===== INPUT DATA =====

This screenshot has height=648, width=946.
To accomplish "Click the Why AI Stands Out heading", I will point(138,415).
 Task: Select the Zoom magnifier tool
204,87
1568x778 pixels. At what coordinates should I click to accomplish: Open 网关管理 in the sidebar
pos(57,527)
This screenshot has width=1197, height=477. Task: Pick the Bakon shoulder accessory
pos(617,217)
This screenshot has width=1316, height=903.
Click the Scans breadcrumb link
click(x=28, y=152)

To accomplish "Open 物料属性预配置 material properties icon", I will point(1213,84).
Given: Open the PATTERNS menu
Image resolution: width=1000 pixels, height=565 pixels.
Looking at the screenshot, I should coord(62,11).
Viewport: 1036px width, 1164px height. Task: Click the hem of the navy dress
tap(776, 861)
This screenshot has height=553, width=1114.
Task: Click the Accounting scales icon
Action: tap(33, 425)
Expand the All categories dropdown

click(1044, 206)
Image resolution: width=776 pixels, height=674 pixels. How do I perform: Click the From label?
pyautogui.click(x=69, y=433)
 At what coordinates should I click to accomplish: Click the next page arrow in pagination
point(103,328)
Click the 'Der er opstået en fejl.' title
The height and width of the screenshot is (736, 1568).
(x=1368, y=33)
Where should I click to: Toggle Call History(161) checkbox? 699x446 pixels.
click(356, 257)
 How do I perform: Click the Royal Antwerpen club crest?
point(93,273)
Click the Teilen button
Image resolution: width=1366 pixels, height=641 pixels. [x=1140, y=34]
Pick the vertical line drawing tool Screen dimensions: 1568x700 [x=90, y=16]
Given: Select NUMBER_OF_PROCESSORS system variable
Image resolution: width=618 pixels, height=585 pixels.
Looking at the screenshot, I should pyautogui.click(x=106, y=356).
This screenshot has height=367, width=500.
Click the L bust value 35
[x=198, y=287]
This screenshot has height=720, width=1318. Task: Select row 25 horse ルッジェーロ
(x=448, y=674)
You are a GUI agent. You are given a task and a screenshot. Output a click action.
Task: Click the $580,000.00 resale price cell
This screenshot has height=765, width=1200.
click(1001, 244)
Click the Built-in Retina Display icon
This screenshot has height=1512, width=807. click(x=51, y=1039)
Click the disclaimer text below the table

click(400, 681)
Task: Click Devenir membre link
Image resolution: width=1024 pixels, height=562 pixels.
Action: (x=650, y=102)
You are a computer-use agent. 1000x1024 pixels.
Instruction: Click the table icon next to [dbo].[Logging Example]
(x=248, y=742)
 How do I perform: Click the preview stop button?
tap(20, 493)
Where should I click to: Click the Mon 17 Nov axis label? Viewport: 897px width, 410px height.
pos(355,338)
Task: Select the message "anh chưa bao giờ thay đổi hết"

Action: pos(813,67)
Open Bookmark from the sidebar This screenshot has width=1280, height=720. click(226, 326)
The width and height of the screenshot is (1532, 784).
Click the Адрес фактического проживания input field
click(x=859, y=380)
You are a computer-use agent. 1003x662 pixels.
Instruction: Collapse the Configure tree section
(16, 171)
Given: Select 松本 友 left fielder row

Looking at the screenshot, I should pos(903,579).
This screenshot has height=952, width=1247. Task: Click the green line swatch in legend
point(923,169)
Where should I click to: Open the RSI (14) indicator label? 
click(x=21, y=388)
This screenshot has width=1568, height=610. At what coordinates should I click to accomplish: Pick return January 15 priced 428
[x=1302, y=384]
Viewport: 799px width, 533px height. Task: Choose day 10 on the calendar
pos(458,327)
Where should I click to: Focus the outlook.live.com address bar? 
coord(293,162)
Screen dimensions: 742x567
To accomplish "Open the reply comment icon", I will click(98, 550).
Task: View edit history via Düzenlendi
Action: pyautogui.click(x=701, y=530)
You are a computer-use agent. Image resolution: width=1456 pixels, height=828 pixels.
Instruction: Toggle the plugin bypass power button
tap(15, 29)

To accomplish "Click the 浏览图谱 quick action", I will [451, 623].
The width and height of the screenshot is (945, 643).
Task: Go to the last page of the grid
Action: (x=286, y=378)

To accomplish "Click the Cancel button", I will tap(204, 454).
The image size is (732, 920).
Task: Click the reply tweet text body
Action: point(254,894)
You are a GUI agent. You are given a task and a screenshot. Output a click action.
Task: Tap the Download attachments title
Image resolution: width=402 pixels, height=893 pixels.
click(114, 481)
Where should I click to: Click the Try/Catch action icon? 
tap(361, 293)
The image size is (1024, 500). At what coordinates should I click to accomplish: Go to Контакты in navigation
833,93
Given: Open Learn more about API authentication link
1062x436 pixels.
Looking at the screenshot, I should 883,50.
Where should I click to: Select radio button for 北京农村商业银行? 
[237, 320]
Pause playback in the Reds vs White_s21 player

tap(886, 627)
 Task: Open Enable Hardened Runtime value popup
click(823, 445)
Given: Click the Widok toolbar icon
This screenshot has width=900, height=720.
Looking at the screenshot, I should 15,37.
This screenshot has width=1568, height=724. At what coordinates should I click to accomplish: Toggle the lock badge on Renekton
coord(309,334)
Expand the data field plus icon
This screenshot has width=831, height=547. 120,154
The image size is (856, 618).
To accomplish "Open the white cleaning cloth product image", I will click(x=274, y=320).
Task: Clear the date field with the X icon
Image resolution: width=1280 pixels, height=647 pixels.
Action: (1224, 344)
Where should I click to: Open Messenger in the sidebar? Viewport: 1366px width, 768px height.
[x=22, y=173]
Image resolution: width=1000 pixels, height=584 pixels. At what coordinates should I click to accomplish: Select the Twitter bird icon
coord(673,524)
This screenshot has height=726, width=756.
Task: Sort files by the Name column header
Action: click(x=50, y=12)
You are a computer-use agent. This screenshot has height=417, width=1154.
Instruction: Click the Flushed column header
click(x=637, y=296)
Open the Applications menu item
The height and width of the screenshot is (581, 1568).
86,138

=====

## WHAT TO DO
All lines with the word "computer" need to be copied from the data above.

## SOLUTION TO THIS TASK
You are a computer-use agent. 1000x1024 pixels.
You are a computer-use agent. 1003x662 pixels.
You are a computer-use agent. Image resolution: width=1456 pixels, height=828 pixels.
You are a computer-use agent. This screenshot has height=417, width=1154.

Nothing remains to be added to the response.